Les types d’objets de La Tène sont à peu près les mêmes qu’à la période précédente ; il s’y ajoute un art nouveau, d’influence grecque, mais d’une conception puissamment originale, celui de la frappe de la monnaie. Les monnaies purement gauloises apparaissent au iiie s. et elles disparaissent à la fin du ier s. av. J.-C., remplacées par les monnaies romaines ou gallo-romaines. En général, l’avers est frappé d’une tête de profil où la chevelure se développe en volutes exubérantes au détriment du visage, qui subit des déformations dans lesquelles la fantaisie gauloise se donne libre cours ; l’œil prend souvent une grande importance, et on arrive ainsi à la création d’un art fantastique qui répond au lyrisme souvent débridé de l’âme gauloise. Sur le revers, les chars et les chevaux des monnaies grecques se transforment aussi en animaux fantastiques, dont on trouve le pendant dans la sculpture.

En effet, si les objets d’usage courant de cette période sont parfaitement caractérisés, telles les poteries de type marnien, au profil anguleux et au décor géométrique, typiques de la période de La Tène II, c’est cependant dans les arts du sculpteur et surtout du bronzier et de l’orfèvre que la civilisation de La Tène a particulièrement brillé.

Ce n’est qu’au iiie s. av. J.-C. que se développe en Gaule une sculpture alors caractérisée par un hiératisme et un expressionnisme proprement gaulois : tels sont le Janus (tête à deux faces) et les « accroupis » de Roquepertuse (Marseille, musée Borély). De la fin du iie s. et du début du ier s. av. J.-C. date la statuaire d’Entremont, influencée par l’art romain (torses de guerrier, bas-relief représentant un cavalier au galop, avec une tête coupée attachée au cou de sa monture ; musée Granet, Aix-en-Provence) ; au ier s. av. J.-C. appartiennent la « tarasque de Noves » (Avignon, musée Calvet), chef-d’œuvre de l’art fantastique, qu’on a rapproché, pour son esprit, du célèbre chaudron de Gundestrup (Copenhague, musée national), l’idole (en pierre) d’Euffigneix et l’idole (en bronze) de Bouray-sur-Juine (musée des Antiquités nationales, Saint-Germain-en-Laye).

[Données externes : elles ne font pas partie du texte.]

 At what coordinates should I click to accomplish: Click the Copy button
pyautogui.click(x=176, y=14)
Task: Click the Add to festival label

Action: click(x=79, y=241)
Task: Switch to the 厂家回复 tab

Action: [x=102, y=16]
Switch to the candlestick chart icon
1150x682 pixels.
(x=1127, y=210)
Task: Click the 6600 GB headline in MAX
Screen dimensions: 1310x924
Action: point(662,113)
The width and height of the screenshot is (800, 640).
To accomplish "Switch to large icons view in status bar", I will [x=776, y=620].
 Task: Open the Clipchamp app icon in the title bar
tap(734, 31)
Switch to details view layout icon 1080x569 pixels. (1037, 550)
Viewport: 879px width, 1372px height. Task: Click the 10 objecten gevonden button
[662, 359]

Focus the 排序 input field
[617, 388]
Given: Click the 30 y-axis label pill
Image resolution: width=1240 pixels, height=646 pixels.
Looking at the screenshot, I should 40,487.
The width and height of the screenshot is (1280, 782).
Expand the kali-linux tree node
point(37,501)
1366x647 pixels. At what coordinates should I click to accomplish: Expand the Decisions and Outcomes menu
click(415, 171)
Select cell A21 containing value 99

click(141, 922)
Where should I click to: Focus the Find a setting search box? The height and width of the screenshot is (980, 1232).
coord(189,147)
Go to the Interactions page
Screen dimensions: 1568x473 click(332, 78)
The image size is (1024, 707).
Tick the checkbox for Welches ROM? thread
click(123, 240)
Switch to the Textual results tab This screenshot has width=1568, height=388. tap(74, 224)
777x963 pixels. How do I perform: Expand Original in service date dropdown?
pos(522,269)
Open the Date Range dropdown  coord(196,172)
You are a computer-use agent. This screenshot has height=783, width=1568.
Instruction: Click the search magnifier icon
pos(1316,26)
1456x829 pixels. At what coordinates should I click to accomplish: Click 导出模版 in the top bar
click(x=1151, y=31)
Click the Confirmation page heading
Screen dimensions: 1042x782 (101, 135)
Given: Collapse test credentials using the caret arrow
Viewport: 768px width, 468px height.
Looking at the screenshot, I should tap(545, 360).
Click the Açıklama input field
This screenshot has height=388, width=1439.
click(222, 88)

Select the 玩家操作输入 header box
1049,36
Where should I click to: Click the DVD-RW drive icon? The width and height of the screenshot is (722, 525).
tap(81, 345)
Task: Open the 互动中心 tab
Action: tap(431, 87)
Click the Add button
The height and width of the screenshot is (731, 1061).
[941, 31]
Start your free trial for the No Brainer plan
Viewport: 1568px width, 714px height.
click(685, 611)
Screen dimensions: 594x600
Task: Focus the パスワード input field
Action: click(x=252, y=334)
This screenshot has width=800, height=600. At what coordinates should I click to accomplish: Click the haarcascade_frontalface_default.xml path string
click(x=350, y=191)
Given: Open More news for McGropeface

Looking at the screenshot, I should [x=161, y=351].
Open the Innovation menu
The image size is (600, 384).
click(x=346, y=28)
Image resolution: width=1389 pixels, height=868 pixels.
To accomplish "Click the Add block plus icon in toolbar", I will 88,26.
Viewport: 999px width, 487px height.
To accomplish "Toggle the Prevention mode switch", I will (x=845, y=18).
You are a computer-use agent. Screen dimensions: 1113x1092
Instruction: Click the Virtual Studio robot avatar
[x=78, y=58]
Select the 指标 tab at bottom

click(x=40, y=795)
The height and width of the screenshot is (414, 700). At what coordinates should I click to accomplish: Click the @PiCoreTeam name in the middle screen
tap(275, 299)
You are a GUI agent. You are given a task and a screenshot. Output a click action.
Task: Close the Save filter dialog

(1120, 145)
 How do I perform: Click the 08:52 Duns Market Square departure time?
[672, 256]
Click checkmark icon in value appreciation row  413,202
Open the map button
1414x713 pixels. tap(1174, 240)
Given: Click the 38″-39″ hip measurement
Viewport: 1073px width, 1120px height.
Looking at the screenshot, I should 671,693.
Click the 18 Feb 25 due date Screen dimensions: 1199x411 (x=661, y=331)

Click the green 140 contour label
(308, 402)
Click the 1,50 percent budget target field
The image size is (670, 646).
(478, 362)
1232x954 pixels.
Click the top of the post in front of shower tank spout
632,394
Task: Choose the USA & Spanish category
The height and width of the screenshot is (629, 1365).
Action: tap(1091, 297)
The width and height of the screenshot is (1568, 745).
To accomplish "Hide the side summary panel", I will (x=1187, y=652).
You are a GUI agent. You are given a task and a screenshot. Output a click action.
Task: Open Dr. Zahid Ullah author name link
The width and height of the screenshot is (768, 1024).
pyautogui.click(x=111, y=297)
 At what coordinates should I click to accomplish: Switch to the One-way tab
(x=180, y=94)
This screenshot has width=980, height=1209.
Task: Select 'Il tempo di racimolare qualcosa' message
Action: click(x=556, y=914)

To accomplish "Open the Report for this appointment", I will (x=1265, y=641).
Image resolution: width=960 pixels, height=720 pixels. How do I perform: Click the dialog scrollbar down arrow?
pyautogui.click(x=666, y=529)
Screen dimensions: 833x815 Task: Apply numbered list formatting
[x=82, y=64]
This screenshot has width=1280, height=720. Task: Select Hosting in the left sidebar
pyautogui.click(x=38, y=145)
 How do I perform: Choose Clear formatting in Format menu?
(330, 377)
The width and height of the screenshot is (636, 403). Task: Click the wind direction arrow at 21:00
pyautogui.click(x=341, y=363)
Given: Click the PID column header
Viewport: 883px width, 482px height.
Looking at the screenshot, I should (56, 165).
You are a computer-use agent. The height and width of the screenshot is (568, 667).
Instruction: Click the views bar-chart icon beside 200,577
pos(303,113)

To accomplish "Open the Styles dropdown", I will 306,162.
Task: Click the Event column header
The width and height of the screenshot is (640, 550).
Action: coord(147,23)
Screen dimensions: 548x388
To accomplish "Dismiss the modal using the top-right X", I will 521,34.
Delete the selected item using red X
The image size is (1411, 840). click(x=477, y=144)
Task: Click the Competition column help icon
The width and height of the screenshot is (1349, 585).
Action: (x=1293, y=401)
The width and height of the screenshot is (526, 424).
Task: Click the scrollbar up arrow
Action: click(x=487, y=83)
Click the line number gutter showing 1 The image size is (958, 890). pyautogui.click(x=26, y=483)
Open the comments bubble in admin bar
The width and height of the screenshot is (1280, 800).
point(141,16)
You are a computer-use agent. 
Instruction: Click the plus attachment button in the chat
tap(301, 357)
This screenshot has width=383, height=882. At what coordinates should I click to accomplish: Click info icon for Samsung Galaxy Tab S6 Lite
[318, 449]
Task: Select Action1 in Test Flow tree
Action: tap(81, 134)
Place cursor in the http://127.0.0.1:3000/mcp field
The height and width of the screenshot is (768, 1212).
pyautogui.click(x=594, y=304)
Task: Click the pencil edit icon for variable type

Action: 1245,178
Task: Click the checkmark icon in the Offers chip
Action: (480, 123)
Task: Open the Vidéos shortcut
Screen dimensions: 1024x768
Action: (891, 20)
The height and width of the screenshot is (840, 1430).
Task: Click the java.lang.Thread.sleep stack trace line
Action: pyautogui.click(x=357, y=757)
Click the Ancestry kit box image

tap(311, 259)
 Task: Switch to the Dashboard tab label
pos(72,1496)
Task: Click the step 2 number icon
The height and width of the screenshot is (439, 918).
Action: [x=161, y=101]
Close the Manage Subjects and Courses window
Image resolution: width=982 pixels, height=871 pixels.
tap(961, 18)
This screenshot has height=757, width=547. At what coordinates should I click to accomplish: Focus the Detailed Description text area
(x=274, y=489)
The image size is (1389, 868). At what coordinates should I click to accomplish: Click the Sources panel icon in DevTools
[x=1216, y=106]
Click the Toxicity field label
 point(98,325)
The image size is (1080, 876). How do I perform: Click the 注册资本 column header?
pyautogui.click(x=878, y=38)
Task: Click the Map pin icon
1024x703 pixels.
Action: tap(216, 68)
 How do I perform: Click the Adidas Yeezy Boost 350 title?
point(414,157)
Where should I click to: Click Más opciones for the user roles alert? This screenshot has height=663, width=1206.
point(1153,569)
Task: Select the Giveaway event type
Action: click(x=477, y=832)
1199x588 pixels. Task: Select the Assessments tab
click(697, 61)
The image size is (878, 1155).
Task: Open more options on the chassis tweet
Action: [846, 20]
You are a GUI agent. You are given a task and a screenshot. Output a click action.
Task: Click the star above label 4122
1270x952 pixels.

C’est dans la toreutique qu’on peut suivre le plus sûrement l’évolution de l’art gaulois. Pendant le ve s. av. J.-C. (style celtique ancien de Jacobsthal), correspondant à La Tène I a, les Gaulois imitent et transposent les modèles grecs dans un style dit « flamboyant », qui reste pourtant sobre ; quelques-uns des chefs-d’œuvre de ce style sont les torques et colliers d’or de Dürkheim et de Besseringen. Les transformations qui marquent la période de La Tène I b (400-350 av. J.-C.) sont nées de l’influence nouvelle de l’art scythe, d’où est issu l’art fantastique gaulois ; ce style « baroque » est en particulier représenté par les vases à vin (œnochoés) en bronze de Basse-Yutz (Londres, British Museum), le collier d’or de Rodenbach. Pendant le siècle qui constitue la période de La Tène I c (350-250 av. J.-C.) se forme le style gaulois classique, plus sobre et dépouillé, auquel on a donné le nom de Waldalgesheim, où ont été trouvés un torque et un bracelet (musée de Bonn) ; les élégants motifs curvilignes de cercles et de doubles S sont dominants. Au cours de la période suivante, de La Tène II (250-120 av. J.-C.), les Celtes, entrés en contact avec le monde balkanique, subissent un renouveau d’influences orientales qui vont créer le « style plastique », selon l’appellation de Paul Jacobsthal, dans lequel on remarque une utilisation des contrastes d’ombres et de lumières et une recherche pour tirer parti de la troisième dimension. La période de La Tène III (120-50 av. J.-C.) voit se développer un style expressionniste sous l’influence romaine, et un renouveau de l’archaïsme, comme il apparaît dans le chaudron de Gundestrup.